Full disclosure:  yes, I'm single, and yes, I'm not bananas about that fact.  But here's the thing:  I haven't always been single on Valentine's Day -- and I've pretty much always thought it was dumb.

I'm all in favor of love -- don't get me wrong.  And of demonstrating love to the beloved object, and of publicly acknowledging status as beloved of one another.  I've got nothing against the ideals encapsulated in the essay I followed a link to the other day.  "I like that [he] reaches for my hand as soon as we get out of the car and keeps it firmly in his grasp everywhere we go, and I like that he sends flowers to my workplace, and I really like the fact that he doesn't ask me to walk several steps behind him in public", the writer says.  Yes!  Great.  All things to like.  "And I like Valentine's Day," she goes on, "when people publicly acknowledge their relationships" -- and I screech to a halt.

Because the idea that there is one day a year for public acknowledgement of relationships bothers me almost to the point of offense.  Almost, but not quite, because I know that nobody is actually suggesting that it is only Valentine's Day when such things are appropriate -- but if it's not, then why single out a day for it?  (See also Christmas and the spirit of charity for those less fortunate.  If I were a soup kitchen, I'd point out that people aren't any more homeless just because it's December, you know what I mean?)  Put another way, it's not that it bothers me, as a Single Person, Woe, to see people sending flowers or singing telegrams or cards or boxes of candy or whatever.  I think doing nice things for the person you love is fantastic.  I just really don't like the idea that a dozen roses on February 14 is somehow more romantic than a dozen roses on any other day of the year, or the related idea that any attached person (usually a man) who fails to produce cargo on 14 February has done his girlfriend wrong.  I don't, in short, like the manufactured sentimentality of the day.

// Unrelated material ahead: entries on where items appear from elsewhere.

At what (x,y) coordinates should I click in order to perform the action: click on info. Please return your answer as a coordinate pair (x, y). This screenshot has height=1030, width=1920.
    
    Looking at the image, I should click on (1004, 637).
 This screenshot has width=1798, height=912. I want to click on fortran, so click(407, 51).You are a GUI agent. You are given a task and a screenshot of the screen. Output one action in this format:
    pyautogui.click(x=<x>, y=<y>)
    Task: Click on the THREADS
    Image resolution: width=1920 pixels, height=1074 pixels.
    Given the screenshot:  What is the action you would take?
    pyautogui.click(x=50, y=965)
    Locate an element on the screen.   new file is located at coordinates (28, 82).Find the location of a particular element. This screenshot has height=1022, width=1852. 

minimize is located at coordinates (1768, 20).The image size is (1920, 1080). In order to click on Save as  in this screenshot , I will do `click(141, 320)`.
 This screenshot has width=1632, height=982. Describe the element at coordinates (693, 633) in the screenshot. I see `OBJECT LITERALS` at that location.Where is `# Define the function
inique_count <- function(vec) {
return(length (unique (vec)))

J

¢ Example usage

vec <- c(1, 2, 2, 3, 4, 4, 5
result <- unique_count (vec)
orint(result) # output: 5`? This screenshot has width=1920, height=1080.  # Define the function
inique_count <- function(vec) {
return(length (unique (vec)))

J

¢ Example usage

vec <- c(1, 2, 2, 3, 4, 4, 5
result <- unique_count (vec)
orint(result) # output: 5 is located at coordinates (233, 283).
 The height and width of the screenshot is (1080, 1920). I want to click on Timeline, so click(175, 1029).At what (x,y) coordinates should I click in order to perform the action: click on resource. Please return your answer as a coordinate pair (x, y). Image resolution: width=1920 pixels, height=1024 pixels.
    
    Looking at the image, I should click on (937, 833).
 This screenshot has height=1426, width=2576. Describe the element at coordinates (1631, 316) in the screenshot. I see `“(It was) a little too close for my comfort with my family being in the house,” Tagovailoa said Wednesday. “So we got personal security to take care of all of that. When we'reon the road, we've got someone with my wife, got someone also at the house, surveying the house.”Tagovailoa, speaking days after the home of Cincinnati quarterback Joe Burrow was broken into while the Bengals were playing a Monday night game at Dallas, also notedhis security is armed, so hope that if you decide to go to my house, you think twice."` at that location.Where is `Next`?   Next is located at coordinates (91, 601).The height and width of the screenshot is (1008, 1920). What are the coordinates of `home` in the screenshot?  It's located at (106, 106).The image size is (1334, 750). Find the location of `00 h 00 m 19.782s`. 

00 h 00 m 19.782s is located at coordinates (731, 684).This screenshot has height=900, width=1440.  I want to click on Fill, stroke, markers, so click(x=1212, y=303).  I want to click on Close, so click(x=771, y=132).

None of this is to say that I believe people who choose to dress in red and patronize the florists and jewelers and stationers and confectioners and restaurateurs on Valentine's Day shouldn't do so.  They should do so whenever they want, has been my point, and if 14 February is when they want, more power to them.  I just wish it could all be spread out, that people would choose to commemorate things that had actual meaning to them, rather than buying into this thing because they feel like they're supposed to.  When someone sends me flowers, I prefer him to be motivated by something more related to me and to him than the fact that a calendar told him he should.